= Evolutionary fauna =

The concept of the three great evolutionary faunas of marine animals from the Cambrian to the present (that is, the entire Phanerozoic) was introduced by Jack Sepkoski in 1981 using factor analysis of the fossil record. An evolutionary fauna typically displays an increase in biodiversity following a logistic curve followed by extinctions (although the Modern Fauna has not yet exhibited the diminishing part of the curve).

==Cambrian fauna==
Fauna I, known as "Cambrian", described as a "Trilobite-rich assemblage", encompasses the bulk of the fossils which first appeared in the Cambrian explosion, and largely became extinct in the Ordovician-Silurian extinction event.
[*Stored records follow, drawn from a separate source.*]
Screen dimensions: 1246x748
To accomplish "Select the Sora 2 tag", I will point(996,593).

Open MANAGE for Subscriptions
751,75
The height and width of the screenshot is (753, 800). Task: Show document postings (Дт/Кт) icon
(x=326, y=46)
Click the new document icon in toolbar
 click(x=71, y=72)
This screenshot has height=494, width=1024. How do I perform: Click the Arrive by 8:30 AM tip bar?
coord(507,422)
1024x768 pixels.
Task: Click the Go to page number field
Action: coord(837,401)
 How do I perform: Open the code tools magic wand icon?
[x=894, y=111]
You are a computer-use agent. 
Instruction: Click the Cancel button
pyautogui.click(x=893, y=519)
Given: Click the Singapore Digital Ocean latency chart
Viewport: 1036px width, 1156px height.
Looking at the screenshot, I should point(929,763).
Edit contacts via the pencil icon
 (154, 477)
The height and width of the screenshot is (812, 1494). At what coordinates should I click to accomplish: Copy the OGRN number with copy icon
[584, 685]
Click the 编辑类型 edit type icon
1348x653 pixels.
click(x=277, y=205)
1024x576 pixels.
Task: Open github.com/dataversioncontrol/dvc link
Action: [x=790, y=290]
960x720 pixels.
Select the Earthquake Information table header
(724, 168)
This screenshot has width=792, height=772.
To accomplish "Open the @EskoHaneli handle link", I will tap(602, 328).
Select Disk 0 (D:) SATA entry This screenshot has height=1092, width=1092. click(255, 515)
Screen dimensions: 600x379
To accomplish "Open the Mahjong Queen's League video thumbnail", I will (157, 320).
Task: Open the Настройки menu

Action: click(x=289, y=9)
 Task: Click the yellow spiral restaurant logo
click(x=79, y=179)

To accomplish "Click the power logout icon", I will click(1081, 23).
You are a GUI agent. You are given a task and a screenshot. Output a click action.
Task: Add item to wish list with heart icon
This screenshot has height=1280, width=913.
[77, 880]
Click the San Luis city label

This fauna comprises trilobites, small shelly fossils (grouped by Sepkoski into "Polychaeta", but including cribricyathids, coleolids, and volborthellids), Monoplacophora, inarticulate brachiopods and hyoliths.

==Paleozoic fauna==
Fauna II, known as "Paleozoic", described as a "Brachiopod-rich assemblage", accounts for most of the fossils appearing in the Great Ordovician Biodiversification Event, and largely became extinct in the Capitanian mass extinction event and the Permian-Triassic extinction event. This fauna is marked by fossils of the following classes: Articulata, Crinoidea, Ostracoda, Cephalopoda, Anthozoa, Stenolaemata, Stelleroidea.

==Modern fauna==
Fauna III, known as "Modern", described as a "Mollusc-rich assemblage", arose largely in the Mesozoic-Cenozoic Radiation, still in progress. The following classes are included: Gastropoda, Bivalvia, Osteichthyes, Malacostraca, Echinoidea, Gymnolaemata, Demospongiae, Chondrichthyes.

==Kindred concepts==
In the mid-19th century, John Phillips suggested three great systems: Palaeozoic, Mesozoic and Cenozoic. Writing after Sepkoski, Brenchley and Harper suggested that there were two early evolutionary faunas before the three of Sepkoski: Ediacaran and Tomottian. They also point out similarities with four "evolutionary terrestrial plant floras": Early Vascular, Pteridophytes, Gymnospores, Angiospores; and three "evolutionary terrestrial tetrapod faunas": "Megadynasty I (Carboniferous-early Permian)" "primitive amphibians and reptiles, most notably ... Dimetrodon", "Megadynasty II (early Permian-mid-Triassic)" "mammal-like therapsids", and "Megadynasty III (late Triassic-Cretaceous)" "included the age of the dinosaurs".